YOUR GOAL.
Below are several entries. Transcribe exactly those lines that fall from the one with "查看全部评价 (584, 1387)" through the one with "эконом класса (31, 1148)", end lines included.
#####
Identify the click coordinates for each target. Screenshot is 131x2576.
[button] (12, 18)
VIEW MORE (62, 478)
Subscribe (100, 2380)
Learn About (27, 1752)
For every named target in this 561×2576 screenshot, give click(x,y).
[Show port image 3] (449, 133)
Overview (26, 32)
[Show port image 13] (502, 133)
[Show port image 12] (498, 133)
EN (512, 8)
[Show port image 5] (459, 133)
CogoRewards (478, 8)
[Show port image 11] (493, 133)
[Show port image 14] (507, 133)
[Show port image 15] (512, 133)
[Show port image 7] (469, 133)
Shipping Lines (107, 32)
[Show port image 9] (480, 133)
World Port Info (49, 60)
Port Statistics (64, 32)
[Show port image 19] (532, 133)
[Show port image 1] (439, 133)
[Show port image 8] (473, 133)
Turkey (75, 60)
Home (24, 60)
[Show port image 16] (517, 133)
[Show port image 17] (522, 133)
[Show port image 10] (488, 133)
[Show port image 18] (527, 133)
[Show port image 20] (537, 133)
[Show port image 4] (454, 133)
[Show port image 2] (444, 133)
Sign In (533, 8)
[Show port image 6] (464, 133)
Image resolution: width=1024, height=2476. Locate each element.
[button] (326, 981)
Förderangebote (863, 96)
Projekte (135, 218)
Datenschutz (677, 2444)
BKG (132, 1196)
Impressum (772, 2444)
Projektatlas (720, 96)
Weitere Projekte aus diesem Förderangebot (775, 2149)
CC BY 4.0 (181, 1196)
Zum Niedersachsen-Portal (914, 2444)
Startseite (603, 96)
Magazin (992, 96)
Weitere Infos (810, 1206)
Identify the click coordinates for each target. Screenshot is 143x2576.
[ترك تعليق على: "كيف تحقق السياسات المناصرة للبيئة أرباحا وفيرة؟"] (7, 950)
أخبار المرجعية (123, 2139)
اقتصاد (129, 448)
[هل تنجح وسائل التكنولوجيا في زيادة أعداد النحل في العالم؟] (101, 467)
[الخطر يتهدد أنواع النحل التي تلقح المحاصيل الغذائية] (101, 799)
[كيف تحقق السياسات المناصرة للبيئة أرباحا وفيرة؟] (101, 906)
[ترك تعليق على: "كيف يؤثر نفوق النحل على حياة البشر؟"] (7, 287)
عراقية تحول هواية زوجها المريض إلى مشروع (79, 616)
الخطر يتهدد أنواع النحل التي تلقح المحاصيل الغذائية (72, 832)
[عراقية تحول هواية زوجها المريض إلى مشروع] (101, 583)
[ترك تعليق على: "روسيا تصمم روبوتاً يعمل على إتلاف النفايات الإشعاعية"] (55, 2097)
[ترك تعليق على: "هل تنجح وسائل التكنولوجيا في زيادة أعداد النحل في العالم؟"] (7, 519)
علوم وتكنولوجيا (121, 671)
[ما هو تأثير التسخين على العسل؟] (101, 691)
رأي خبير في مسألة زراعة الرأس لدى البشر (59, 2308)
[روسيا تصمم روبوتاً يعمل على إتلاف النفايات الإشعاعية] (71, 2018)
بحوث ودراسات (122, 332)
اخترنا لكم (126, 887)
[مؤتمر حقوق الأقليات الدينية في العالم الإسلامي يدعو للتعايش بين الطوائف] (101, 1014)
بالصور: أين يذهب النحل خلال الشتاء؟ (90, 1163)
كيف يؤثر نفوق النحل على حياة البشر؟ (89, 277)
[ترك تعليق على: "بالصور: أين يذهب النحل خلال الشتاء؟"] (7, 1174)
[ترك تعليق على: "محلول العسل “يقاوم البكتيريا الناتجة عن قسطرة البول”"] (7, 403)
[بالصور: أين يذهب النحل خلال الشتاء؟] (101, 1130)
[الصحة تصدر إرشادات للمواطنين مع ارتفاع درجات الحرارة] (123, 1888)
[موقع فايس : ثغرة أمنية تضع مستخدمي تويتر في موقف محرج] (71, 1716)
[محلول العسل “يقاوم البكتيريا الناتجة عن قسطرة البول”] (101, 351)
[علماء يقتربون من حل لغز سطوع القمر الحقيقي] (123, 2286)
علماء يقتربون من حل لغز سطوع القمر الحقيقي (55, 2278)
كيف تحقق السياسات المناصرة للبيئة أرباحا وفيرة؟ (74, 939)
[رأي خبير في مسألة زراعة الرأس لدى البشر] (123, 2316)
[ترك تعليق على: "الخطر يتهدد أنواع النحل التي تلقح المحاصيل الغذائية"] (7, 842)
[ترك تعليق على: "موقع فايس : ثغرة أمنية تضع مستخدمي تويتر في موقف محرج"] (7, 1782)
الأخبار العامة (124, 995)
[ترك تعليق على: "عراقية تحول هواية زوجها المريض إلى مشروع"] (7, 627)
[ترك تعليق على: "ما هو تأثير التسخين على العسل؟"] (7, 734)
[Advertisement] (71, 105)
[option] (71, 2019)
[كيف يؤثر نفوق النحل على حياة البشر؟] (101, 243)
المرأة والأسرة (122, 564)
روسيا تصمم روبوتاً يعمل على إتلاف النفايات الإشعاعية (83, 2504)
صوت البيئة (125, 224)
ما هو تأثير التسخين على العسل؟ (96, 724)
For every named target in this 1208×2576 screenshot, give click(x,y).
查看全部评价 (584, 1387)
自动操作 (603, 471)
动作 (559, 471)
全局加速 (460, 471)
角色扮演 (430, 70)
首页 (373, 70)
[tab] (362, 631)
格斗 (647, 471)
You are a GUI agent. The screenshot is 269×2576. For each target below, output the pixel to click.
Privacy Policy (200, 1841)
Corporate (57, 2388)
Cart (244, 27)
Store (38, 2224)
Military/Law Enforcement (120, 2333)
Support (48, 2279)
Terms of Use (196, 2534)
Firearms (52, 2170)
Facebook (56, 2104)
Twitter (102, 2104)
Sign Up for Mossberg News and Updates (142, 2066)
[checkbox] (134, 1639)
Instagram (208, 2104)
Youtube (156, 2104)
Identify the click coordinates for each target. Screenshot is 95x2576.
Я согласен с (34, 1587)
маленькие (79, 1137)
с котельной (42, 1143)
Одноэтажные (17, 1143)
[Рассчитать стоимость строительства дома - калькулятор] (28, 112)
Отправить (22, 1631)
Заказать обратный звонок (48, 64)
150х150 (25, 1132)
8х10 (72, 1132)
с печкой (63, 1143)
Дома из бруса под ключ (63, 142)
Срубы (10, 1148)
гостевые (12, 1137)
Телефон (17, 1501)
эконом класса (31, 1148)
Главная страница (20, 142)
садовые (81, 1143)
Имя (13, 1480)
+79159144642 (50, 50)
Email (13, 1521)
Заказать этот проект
#####
ANSWER TO THE PROBLEM.
查看全部评价 (584, 1387)
自动操作 (603, 471)
动作 (559, 471)
全局加速 (460, 471)
角色扮演 (430, 70)
首页 (373, 70)
[tab] (362, 631)
格斗 (647, 471)
You are a GUI agent. The screenshot is 269×2576. For each target below, output the pixel to click.
Privacy Policy (200, 1841)
Corporate (57, 2388)
Cart (244, 27)
Store (38, 2224)
Military/Law Enforcement (120, 2333)
Support (48, 2279)
Terms of Use (196, 2534)
Firearms (52, 2170)
Facebook (56, 2104)
Twitter (102, 2104)
Sign Up for Mossberg News and Updates (142, 2066)
[checkbox] (134, 1639)
Instagram (208, 2104)
Youtube (156, 2104)
Identify the click coordinates for each target. Screenshot is 95x2576.
Я согласен с (34, 1587)
маленькие (79, 1137)
с котельной (42, 1143)
Одноэтажные (17, 1143)
[Рассчитать стоимость строительства дома - калькулятор] (28, 112)
Отправить (22, 1631)
Заказать обратный звонок (48, 64)
150х150 (25, 1132)
8х10 (72, 1132)
с печкой (63, 1143)
Дома из бруса под ключ (63, 142)
Срубы (10, 1148)
гостевые (12, 1137)
Телефон (17, 1501)
эконом класса (31, 1148)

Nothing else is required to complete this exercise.